Temple allowed both sides to give opening statements Tuesday but said hearing had to conclude another day due to the amount of evidence. Temple said she has to review more than 14 hours of video, audio and written evidence. That includes interviews with witnesses who were with Houfmuse the night of the shooting, Hermiston police as well as Houfmuse himself. She also will review text messages between various parties, including between Cragun and his ex-girlfriend, who was with Houfmuse the night Cragun died.

According to witness accounts from that night, detailed in a search warrant affidavit from Hermiston police, Cragun came to his ex-girlfriend’s apartment and charged toward her. Houfmuse and Cragun fought, the accounts stated, and a gun went off in Cragun’s hand while they were fighting.

Davis said Houfmuse was within his rights because he acted in self-defense.

She cited case law that details what a person is allowed to do if they feel their personal safety is being threatened. If bodily harm is imminent, she said, the person is within their rights to use lethal force against someone threatening them.

“In the videos, we’ll see officers asking repeatedly, ‘Couldn’t he have just fought Mr. Cragun?’ That’s the opposite of what you have to do. You don’t have to try to beat down someone who’s coming at you in the middle of the night.”

She then read text messages from Cragun to his ex-girlfriend, who had been with Houfmuse the night Cragun died. Cragun had been convicted of assaulting the same woman two years ago, and in most cases the East Oregonian does not name domestic violence victims.

Davis said the day after he pleaded guilty, Cragun continued to send his ex-girlfriend texts. Davis read some of the texts, in which Cragun made threats against his own life, as well as against the safety of the woman and anyone she was seeing.

“If there’s another man in your life, either me or him is going to get hurt,” said one of the texts that Davis read. Other texts made direct threats against Houfmuse’s life.

“I think it’s pretty reasonable to assume that Mr. Cragun was intending to hurt Mr. Houfmuse and [Cragun’s ex-girlfriend],” Davis said.

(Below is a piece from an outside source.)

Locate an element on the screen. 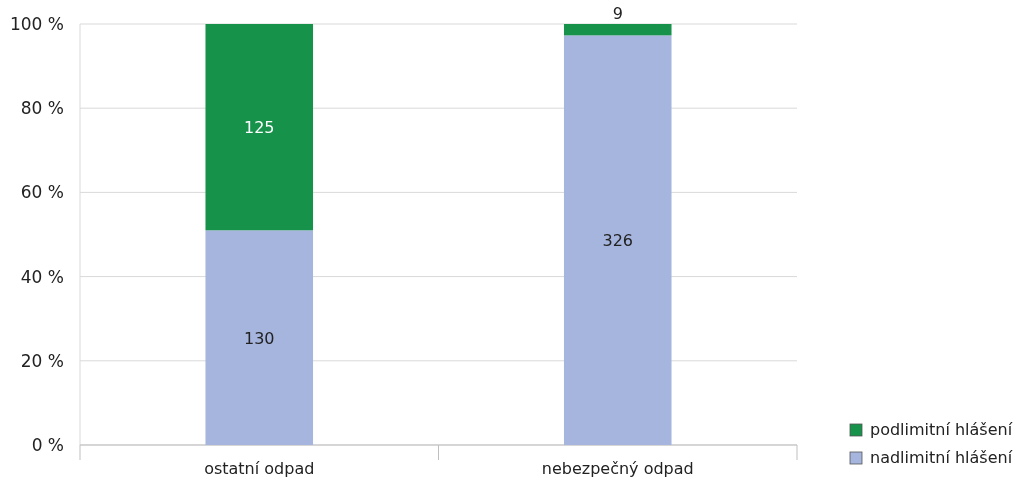 This screenshot has height=485, width=1035. legend-label: podlimitní hlášení is located at coordinates (942, 430).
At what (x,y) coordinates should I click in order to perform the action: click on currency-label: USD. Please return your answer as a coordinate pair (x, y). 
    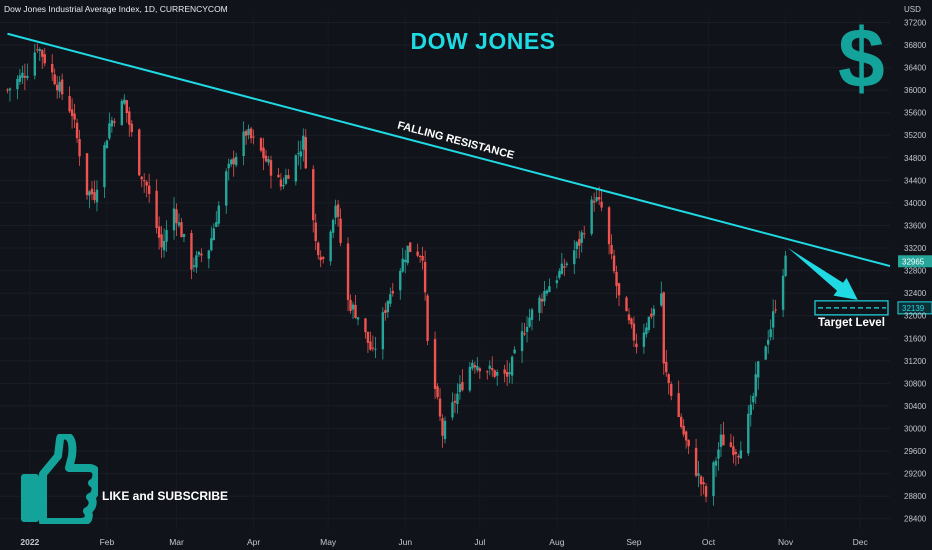
    Looking at the image, I should click on (912, 10).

Davis said toxicology reports for Cragun had just come back, and Cragun had methamphetamines in his system.

She said while the state would point out Houfmuse’s demeanor and the placement of the bullet, he was still within his rights.

“If someone says these things to you, and comes after you in this manner, you have the right to defend yourself,” Davis asserted.

District Attorney Dan Primus said he would reserve his argument that proof is evident and presumption strong at the next meeting. In Oregon, if the state can convince a judge there is a strong enough presumption a person is guilty of murder, the judge can order them to stay in jail without bail.

The hearing will resume on April 18.

Several of Cragun’s family members were at the hearing. His sister, Cynthia Bailey, said she hoped the judge would realize only one side of her brother’s actions was being presented.

“As far as the text messages read in court, they’ve only seen one side,” she said. “They haven’t even accessed Jimmy (Cragun)’s phone to see the horrible things that were said to him.”

Bailey said many people were discussing the rights of the defendant.

“What about the rights of the person who can’t defend himself because he was killed?” She asked. “My brother was no saint, but neither was the defendant.”